Featured image for Edmund Stone's film review of 'Despicable Me 4' (2024)

‘Despicable Me 4’ (2024)

Edmund Stone

Full and fair disclosure: I like those little Minions and I would go see Despicable Me 4 regardless. But as an accredited film reviewer, I can’t let personal biases get (too much) in the way. Therefore, when I went to see the new Minions-and-Gru mash-up, I brought a secret weapon with me – a 14-year-old nephew who grew up on the films. As it’s been a while since I was that age, he would be my litmus test. Are these gibberish-speaking, adorably inept guys still fun? Is Gru the Super-Bad-turned-Super-Dad still super?

The plot picks up where the last Minions movie left off… sort of. Gru and his wife Lucy are agents with the Anti-Villain League, or in Minion Speak, the AVL. Their trio of adopted girls haven’t aged a bit and are just as adorable as they were in 2010 in the first of the franchise. This time, there’s a new member of the family, Gru, Jr., who seems to love to torture his dad.

New bad guy Maxime Le Mal, a cockroach-obsessed alumnus at the exclusive villains-only high school he and Gru attended, has a personal vendetta against our favorite former evil mastermind and plans to kill Gru’s son to get back at him. The AVL puts the whole family into the Witness Protection Plan and ships them off to a safe house in an obnoxiously snooty small town. Let’s just say that they don’t blend in so well and that gives rise to some of the best sight gags I’ve seen in movies for a long time. Enter the next challenge – Poppy, the pre-teen girl next door who happens to be a wanna-be villain. She immediately identifies the undercover Gru and blackmails him into helping her pull off a heist by kidnapping Gru Jr. It’s a bit of a Minion-tinted mid-life crisis.

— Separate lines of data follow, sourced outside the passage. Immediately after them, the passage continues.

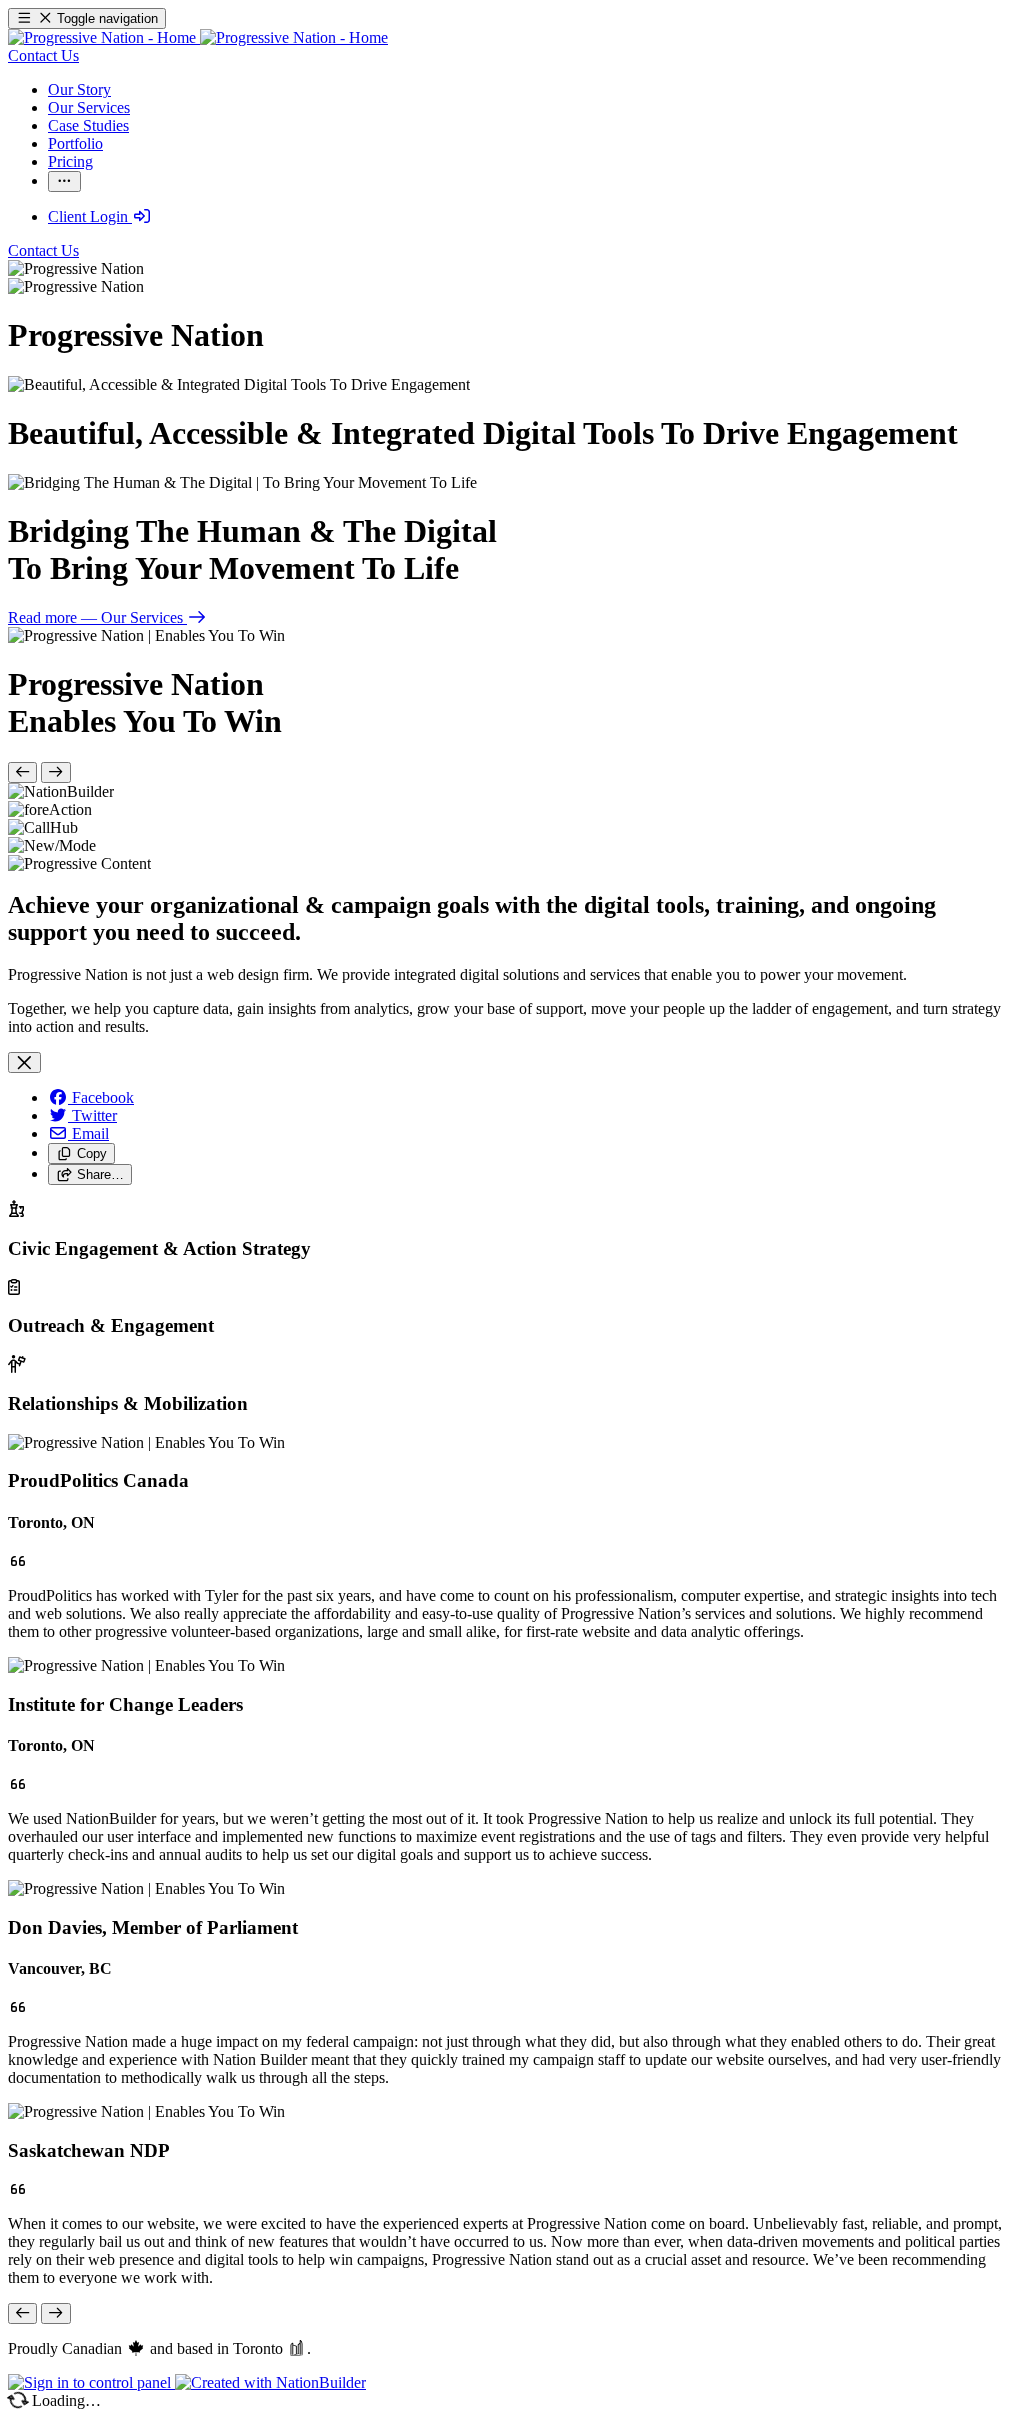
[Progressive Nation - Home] (198, 37)
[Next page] (55, 772)
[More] (64, 181)
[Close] (24, 1062)
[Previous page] (22, 772)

About those Minions… the whole collective work at the Anti Villain League where a mad scientist decides to experiment on some of them to turn them into Super Minions (think the Fantastic Four with blue overalls and utterly unable to control their superpowers). It’s a send-up that every superhero movie deserves. The multiple sub-plots converge at Maxime and Gru’s old high school.

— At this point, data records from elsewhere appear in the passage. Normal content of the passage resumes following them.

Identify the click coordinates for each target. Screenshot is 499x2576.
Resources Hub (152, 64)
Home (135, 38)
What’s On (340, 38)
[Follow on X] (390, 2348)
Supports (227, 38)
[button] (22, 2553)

Steve Carrel and Kirsten Wigg are back as the voices of Gru and Lucy. Will Farrell imbues Maxime Le Mal with voice and character, and Joey King is Poppy. Pierre Coffin is, as usual, the voice of all the Minions. Regular ‘Minions’ and ‘Despicable Me’ composer Heitor Pereira hits every right note with this romp.

Despicable Me 4 has everything we’ve come to expect, and both my nephew and I were laughing – often at different things – the whole time. The film is packed with one-liners, wonderfully fanciful gadgets and a Bollywood-esque dance scene at the end which my 14-year-old companion said earned the movie “an eleven out of ten”. I thought it was a whole lot of fun and is likely to be one of the summer’s movie highlights. Universal’s Illumination artists have once again done what every Hollywood studio dreams of – they’ve kept the franchise fresh and yet familiar, and most importantly, fun.